[Saved data entries]
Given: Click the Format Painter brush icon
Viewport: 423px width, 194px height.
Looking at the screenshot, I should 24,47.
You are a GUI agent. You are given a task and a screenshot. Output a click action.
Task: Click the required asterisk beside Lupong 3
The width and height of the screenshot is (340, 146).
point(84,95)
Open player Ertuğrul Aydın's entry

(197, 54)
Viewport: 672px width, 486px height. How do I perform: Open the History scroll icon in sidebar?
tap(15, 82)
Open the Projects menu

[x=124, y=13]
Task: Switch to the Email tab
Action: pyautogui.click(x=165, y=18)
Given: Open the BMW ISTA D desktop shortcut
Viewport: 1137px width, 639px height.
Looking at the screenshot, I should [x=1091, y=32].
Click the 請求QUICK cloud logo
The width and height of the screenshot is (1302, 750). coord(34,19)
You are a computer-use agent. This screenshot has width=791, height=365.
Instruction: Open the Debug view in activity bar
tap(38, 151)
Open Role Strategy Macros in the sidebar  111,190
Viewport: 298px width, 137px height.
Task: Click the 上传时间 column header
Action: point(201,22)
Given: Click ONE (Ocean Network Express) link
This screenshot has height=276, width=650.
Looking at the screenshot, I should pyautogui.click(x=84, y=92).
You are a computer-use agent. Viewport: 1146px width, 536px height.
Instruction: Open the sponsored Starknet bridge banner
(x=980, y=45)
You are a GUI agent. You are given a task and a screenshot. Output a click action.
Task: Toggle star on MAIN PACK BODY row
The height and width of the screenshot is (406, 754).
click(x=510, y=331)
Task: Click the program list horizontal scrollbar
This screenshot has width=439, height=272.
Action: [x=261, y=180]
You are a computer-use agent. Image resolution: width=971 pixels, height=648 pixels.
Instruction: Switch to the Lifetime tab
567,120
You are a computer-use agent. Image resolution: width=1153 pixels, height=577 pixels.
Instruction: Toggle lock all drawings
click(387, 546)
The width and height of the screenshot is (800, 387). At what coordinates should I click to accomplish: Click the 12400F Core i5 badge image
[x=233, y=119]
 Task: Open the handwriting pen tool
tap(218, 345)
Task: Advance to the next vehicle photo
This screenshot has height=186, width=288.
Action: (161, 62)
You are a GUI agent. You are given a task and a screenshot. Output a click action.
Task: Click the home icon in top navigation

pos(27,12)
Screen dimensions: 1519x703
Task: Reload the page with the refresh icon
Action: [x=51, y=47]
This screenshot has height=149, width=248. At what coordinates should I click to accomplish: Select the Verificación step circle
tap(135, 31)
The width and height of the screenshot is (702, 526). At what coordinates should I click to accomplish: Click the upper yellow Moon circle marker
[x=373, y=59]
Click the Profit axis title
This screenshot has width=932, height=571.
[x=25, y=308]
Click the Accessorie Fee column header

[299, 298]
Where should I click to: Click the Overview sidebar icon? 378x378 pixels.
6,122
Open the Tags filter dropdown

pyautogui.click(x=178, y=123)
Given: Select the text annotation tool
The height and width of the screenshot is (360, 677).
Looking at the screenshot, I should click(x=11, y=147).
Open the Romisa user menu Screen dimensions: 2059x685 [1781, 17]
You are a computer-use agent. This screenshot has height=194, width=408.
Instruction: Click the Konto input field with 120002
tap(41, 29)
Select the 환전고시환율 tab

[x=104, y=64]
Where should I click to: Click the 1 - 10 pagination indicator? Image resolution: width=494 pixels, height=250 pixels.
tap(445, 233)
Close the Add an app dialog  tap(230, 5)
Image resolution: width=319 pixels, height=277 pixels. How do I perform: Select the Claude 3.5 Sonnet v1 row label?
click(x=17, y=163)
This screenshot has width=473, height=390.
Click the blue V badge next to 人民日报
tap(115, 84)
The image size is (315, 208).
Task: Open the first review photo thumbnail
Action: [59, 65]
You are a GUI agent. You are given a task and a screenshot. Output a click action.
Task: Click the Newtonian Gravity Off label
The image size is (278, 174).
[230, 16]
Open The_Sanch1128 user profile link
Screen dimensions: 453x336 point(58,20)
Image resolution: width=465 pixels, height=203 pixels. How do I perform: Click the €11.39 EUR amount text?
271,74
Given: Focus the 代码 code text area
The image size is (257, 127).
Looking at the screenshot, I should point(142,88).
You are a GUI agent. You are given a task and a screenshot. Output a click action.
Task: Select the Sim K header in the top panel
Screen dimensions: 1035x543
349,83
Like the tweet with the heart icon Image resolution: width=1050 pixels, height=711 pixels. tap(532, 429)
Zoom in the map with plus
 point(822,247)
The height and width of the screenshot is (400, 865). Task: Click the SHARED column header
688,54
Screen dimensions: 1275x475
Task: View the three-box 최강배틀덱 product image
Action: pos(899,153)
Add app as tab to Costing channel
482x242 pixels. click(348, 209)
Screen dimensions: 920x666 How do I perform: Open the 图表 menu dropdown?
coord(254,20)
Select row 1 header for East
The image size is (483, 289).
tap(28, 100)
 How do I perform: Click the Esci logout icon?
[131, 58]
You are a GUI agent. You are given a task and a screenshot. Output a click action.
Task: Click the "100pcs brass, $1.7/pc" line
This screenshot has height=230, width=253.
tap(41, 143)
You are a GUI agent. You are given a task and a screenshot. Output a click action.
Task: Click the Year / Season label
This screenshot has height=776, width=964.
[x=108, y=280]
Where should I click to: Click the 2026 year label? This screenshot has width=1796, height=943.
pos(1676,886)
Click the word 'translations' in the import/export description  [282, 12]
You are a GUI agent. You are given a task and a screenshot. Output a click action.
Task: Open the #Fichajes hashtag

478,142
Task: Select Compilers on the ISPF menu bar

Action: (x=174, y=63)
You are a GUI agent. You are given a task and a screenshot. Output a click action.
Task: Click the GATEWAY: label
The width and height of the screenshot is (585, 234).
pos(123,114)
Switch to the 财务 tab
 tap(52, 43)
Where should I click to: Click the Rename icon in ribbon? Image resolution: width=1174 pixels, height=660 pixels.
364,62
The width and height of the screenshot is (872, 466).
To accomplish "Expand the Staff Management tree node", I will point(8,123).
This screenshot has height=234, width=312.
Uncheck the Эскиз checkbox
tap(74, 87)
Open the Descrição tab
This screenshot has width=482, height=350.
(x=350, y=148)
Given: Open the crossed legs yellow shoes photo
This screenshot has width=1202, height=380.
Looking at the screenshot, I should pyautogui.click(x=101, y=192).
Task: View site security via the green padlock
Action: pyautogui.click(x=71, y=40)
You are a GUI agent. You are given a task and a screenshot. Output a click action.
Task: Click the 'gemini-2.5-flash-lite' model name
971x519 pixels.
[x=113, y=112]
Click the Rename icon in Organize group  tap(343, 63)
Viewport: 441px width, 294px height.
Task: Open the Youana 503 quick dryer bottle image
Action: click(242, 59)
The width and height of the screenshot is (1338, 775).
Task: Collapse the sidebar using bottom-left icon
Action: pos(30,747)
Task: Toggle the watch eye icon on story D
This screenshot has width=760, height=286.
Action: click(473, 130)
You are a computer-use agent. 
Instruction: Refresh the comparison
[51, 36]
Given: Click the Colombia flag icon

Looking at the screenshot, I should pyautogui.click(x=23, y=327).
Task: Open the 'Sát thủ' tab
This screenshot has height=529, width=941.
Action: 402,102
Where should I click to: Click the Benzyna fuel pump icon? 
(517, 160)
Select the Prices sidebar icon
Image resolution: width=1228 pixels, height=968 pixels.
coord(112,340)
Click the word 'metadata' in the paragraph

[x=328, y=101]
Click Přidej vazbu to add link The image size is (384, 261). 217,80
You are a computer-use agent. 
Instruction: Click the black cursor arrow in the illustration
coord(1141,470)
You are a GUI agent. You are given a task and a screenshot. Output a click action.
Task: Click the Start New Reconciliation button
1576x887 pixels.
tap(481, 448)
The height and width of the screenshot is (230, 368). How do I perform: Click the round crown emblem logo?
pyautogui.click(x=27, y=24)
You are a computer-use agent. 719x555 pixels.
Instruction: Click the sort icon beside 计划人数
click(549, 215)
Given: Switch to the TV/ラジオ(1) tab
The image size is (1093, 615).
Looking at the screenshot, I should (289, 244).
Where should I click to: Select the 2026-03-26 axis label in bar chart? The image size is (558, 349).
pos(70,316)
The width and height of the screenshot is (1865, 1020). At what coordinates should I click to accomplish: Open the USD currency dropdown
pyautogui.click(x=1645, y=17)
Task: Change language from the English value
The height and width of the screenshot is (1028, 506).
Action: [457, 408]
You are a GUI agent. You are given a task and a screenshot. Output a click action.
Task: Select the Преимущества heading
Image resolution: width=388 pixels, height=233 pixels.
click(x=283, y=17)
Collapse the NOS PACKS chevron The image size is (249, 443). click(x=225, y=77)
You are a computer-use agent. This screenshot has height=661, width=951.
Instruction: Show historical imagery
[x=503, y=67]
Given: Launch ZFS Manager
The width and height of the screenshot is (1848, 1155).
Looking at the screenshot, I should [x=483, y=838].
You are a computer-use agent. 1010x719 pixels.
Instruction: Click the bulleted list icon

Problem details
Look above for the line containing "Like the tweet". Output from there through the line containing "Given: Open the crossed", exactly and inclusively.

Result of the task
Like the tweet with the heart icon Image resolution: width=1050 pixels, height=711 pixels. tap(532, 429)
Zoom in the map with plus
 point(822,247)
The height and width of the screenshot is (400, 865). Task: Click the SHARED column header
688,54
Screen dimensions: 1275x475
Task: View the three-box 최강배틀덱 product image
Action: pos(899,153)
Add app as tab to Costing channel
482x242 pixels. click(348, 209)
Screen dimensions: 920x666 How do I perform: Open the 图表 menu dropdown?
coord(254,20)
Select row 1 header for East
The image size is (483, 289).
tap(28, 100)
 How do I perform: Click the Esci logout icon?
[131, 58]
You are a GUI agent. You are given a task and a screenshot. Output a click action.
Task: Click the "100pcs brass, $1.7/pc" line
This screenshot has height=230, width=253.
tap(41, 143)
You are a GUI agent. You are given a task and a screenshot. Output a click action.
Task: Click the Year / Season label
This screenshot has height=776, width=964.
[x=108, y=280]
Where should I click to: Click the 2026 year label? This screenshot has width=1796, height=943.
pos(1676,886)
Click the word 'translations' in the import/export description  [282, 12]
You are a GUI agent. You are given a task and a screenshot. Output a click action.
Task: Open the #Fichajes hashtag

478,142
Task: Select Compilers on the ISPF menu bar

Action: (x=174, y=63)
You are a GUI agent. You are given a task and a screenshot. Output a click action.
Task: Click the GATEWAY: label
The width and height of the screenshot is (585, 234).
pos(123,114)
Switch to the 财务 tab
 tap(52, 43)
Where should I click to: Click the Rename icon in ribbon? Image resolution: width=1174 pixels, height=660 pixels.
364,62
The width and height of the screenshot is (872, 466).
To accomplish "Expand the Staff Management tree node", I will point(8,123).
This screenshot has height=234, width=312.
Uncheck the Эскиз checkbox
tap(74, 87)
Open the Descrição tab
This screenshot has width=482, height=350.
(x=350, y=148)
Given: Open the crossed legs yellow shoes photo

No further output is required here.